Нина Соротокина - Прекрасная посланница
Мы-то поляков любим, нам с ними делить нечего, а вот приходится, как простого садовника, отправлять высокородного шляхтича в оранжерею. Но с другой стороны — что ему делать-то? Может, для Польши князь Гондлевский завидный жених, а для России он ноль, поскольку католик. Никто разрешения на эту свадьбу не даст. И своевольничать нельзя, а то, не приведи господь, упекут Лизоньку в монастырь.
Ксаверий внимательно выслушал Сурмилова, ни один мускул в лице его не дрогнул.
— Я все понял, господин Сурмилов. Извольте показать, где я буду жить.
Расторопный слуга отвел шляхтича в сторожку, а вечером дочь закатила Карпу Ильичу совершенно фантастическую сцену со слезами, истерикой и, наконец, обмороком. Так и повалилась бедная на ковер, а когда после нюхательной соли пришла в сознание, то прошептала, словно в беспамятстве:
— Поздно уже, батюшка.
— Вот именно, что поздно. Уж двенадцать пробило. В постельку пора.
— Я не о том толкую. Поздно меня уговаривать. Ксаверий — отец моего будущего ребенка. Если не благословишь наш брак, я пешком за ним уйду. Мне без Ксаверия не жить.
Оставим их одних после этой трагической, душераздирающей сцены, пусть сами разбираются, а мы пройдемся по Петербургу и посмотрим, что делают другие наши герои.
Шамбер в этот момент обретается в совершенно новом для нас месте, а именно на загородной даче генерала Рейхеля, и непринужденно беседует с садовником. Садовник, разумеется, немец, русских на эту должность в хорошие дома не берут, потому что они ничего не понимают в мальвах, нарциссах и шпалерных розах.
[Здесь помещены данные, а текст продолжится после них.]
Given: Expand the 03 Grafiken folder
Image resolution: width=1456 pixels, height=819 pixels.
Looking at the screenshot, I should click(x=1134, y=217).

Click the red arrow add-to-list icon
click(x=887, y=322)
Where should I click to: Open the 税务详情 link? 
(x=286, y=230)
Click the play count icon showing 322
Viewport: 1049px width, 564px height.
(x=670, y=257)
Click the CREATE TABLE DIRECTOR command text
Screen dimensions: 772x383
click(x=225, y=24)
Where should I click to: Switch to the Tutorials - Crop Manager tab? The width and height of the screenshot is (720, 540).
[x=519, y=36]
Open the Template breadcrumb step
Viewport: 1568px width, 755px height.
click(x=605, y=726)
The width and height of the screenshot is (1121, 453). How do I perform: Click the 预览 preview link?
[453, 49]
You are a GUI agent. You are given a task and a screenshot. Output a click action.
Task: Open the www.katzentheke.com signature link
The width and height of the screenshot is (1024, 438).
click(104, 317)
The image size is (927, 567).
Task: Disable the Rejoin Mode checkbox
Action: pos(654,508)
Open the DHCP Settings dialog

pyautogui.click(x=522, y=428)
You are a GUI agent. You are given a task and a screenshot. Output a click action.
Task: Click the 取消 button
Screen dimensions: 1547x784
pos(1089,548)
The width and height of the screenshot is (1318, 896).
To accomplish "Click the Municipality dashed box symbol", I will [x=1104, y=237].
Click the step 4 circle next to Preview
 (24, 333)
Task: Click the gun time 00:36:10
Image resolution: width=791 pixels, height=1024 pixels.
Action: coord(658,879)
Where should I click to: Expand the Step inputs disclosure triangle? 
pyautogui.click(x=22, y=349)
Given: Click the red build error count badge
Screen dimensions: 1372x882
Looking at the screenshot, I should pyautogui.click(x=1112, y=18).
На этот раз Шамбер отказался от бороды и усов и облачился в западное платье.
— А скажи, любезный друг, может ли сыскаться в этом доме для меня достойная работа?
— Это вам лучше у хозяев узнать, — ответил садовник, с удовольствием отрываясь от работы.
— Вначале лучше потолковать с соотечественником.
— Так хозяин тоже немец.
— Это хорошо.
— А выговор у вас вроде не чистый.
— Я француз. А скажи, друг, дети есть у хозяина?
— Две дочери.
— Значит, гувернер им не нужен.
— И гувернантка не нужна. Они уж на выданье!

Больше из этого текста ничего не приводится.